EXTRACTO DEL DOCUMENTO -
+ + + +

Se trata de un curiosísimo ritual del que ya nada sabemos. Al parecer, en la hoguera de San Juan —noche el 23 al 24 de junio— se quemaban unos trozos de madera que se habían reservado expresamente para esta función, en la noche de Navidad. Y más probablemente, se encendería con ellos.
La referencia de esta costumbre la tenemos en Laudio y la recogió Jose Miguel Barandiaran en 1935 de mano de un informante local, «D. de Isusi» . Y nosotros lo rescatamos ahora de unas notas manuscritas, sin publicar y desconocidas.
Dicen así: «Día 24 de diciembre, Nochebuena. Este día acostumbran gran cantidad de caseros hacer astillas de un palo gordo y grueso y luego meterlo al horno donde hacen los panes y, hecha esta operación, luego que está bien seco, lo guardan hasta el día de San Juan, quemándolo en la fogata del día».
Un tesoro de testimonio ya que es un modo ritual popular de enlazar los dos solsticios, el de invierno con el de verano, por medio del fuego, el símbolo del sol en la tierra, lo que realmente se celebra en estas dos fechas.

+ + + +

Entradas para localizar texto y elementos:

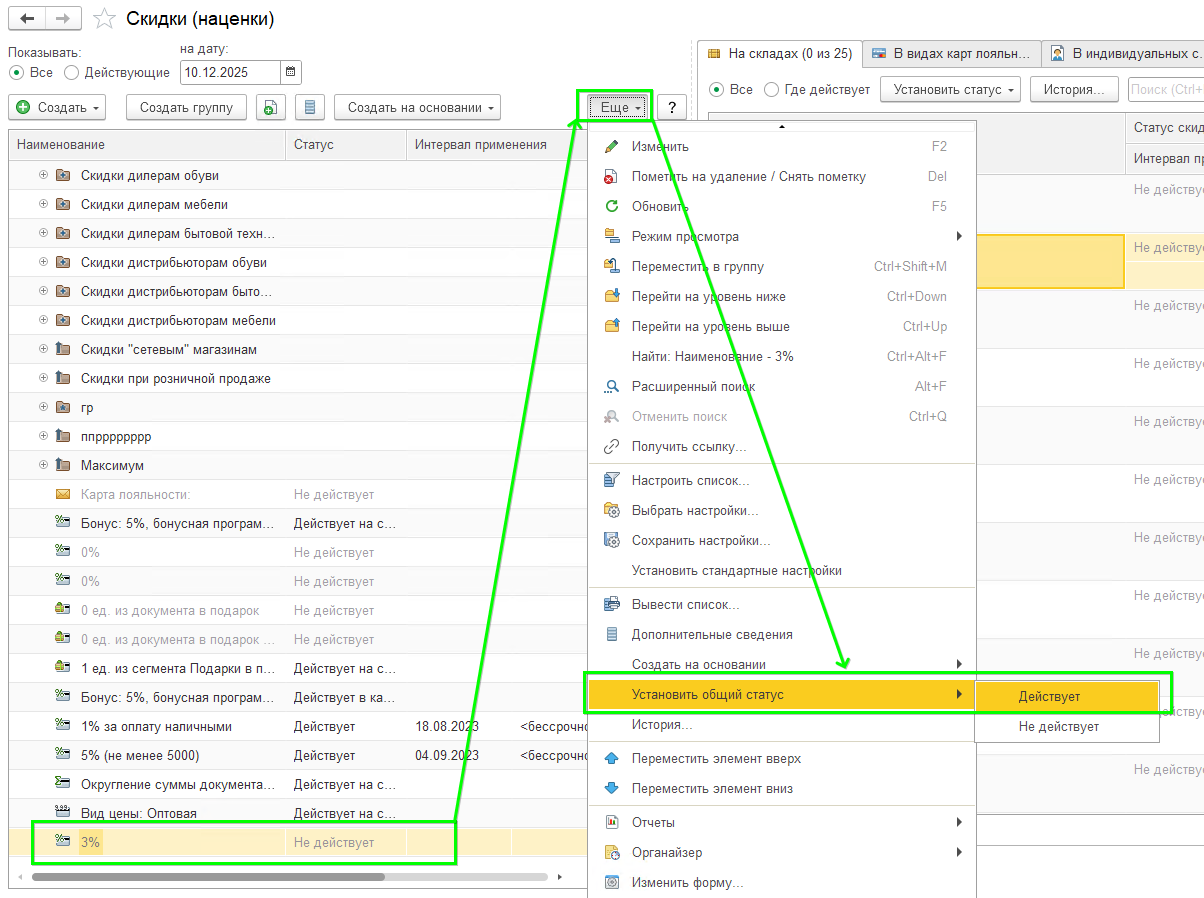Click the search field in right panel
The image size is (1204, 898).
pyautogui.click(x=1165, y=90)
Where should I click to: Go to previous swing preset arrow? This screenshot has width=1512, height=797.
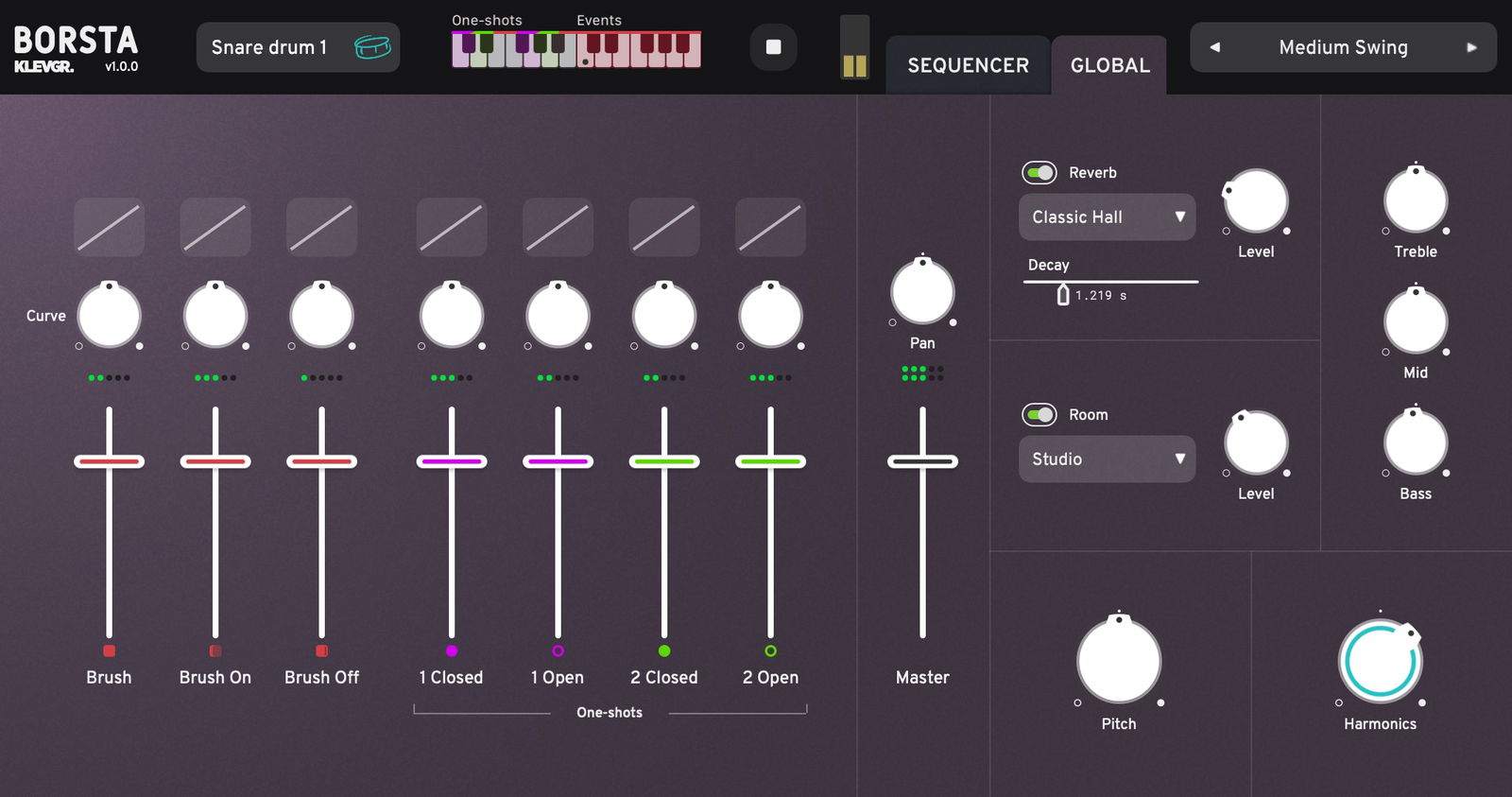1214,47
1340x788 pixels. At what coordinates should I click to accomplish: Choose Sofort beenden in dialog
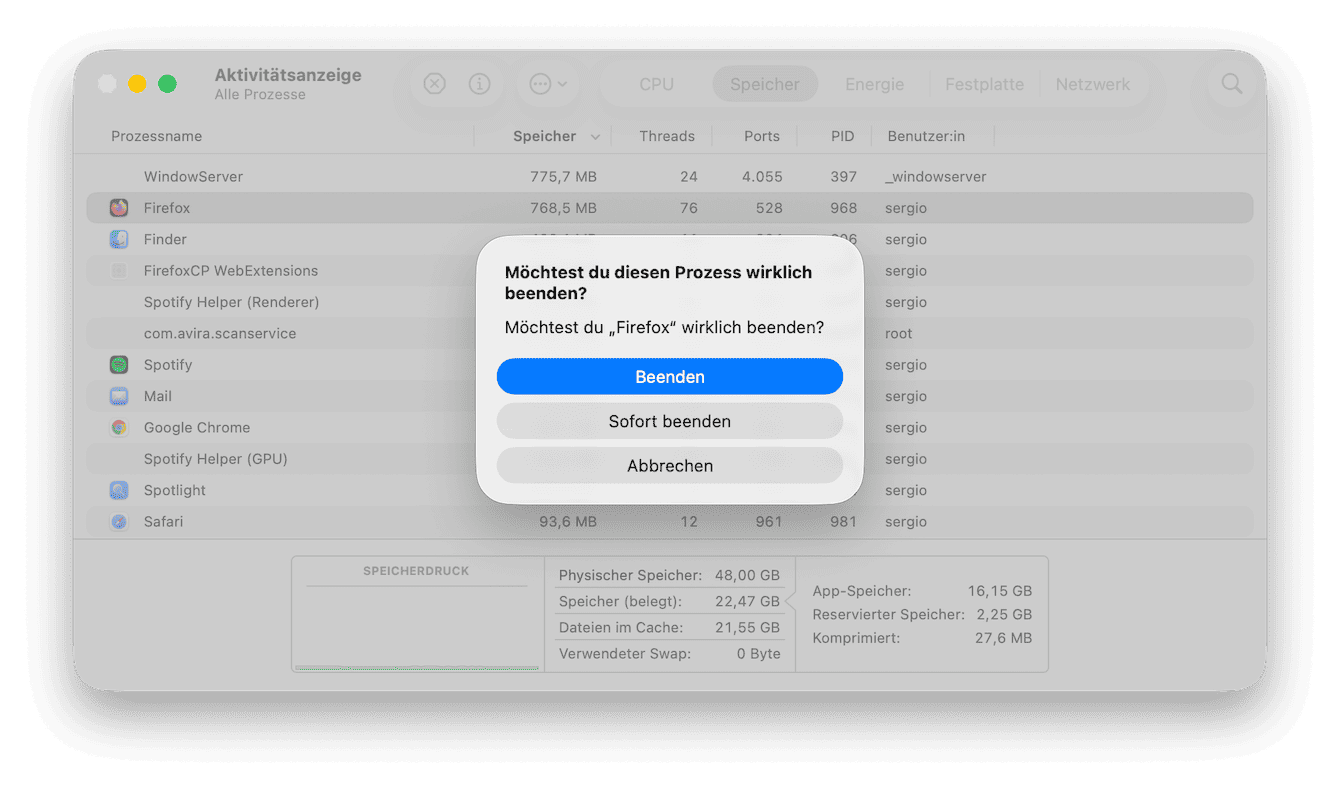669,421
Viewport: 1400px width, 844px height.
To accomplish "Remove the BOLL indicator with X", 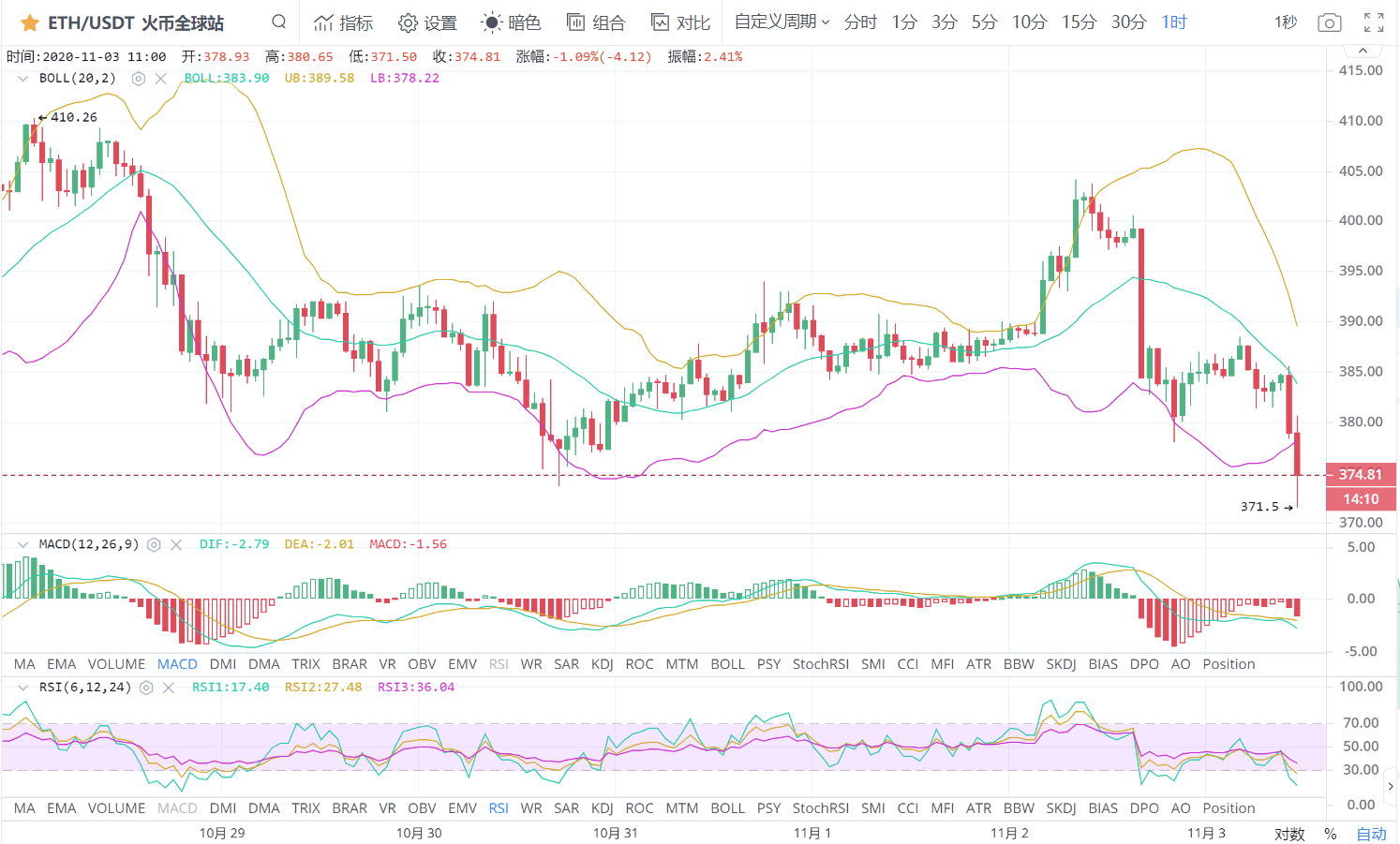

+ + + +

TAREAS A REALIZAR -
(a) Según el texto sobre el ritual de la hoguera de San Juan, ¿en qué año recogió Jose Miguel Barandiaran la referencia de esta costumbre en Laudio?
(b) Reproduce palabra por palabra el fragmento del texto sobre el ritual de la hoguera de San Juan que comienza con las palabras "Un tesoro de" y termina con "estas dos fechas.".
(c) Prosigue el texto sobre el ritual de la hoguera de San Juan a partir de su última oración.

RESPUESTAS EN ORDEN -
(a) La recogió en 1935.

(b)
Un tesoro de testimonio ya que es un modo ritual popular de enlazar los dos solsticios, el de invierno con el de verano, por medio del fuego, el símbolo del sol en la tierra, lo que realmente se celebra en estas dos fechas.

(c)
Y, mucho nos tememos —en realidad no tenemos duda alguna— , que aquellas astillas fuesen parte del tronco navideño del que ya hemos hablado en otras ocasiones, aquel que por su tamaño introducían hasta la cocina ayudados de una yunta de bueyes. Así es que, disfrutemos de todo el conjunto de tradiciones del día de hoy, porque no hay jornada más cargada de magia en todo el calendario: fresno, árboles que sanaban hernias, ritos con un sol que bailaba…
Tenía que ser exactamente en la medianoche de la víspera de San Juan, reconfortados en la espera con la calidez desprendida de los rescoldos de la aún humeante fogata. Justo en el preciso momento en que comenzaba el día de todo el año en que con más altanería lucía el sol: el 24 de junio, festividad de San Juan. Es ahí cuando se da un curioso ritual conocido también fuera de nuestras fronteras, que fusiona el culto al sol con el de los árboles, para atribuirles en su conjunción un poder sanador más cercano a la magia que a la religión, por mucho que lo quisieran disfrazar con el culto a San Juan Bautista. Sin duda, un recurso desesperado frente a la impotencia que generaba la falta de salud y la alta mortandad infantil.
Curiosamente documentamos uno de esos casos en el pueblo de Laudio de hace un siglo, aquel que fue y no es, pues en la actualidad es un ritual absolutamente desconocido.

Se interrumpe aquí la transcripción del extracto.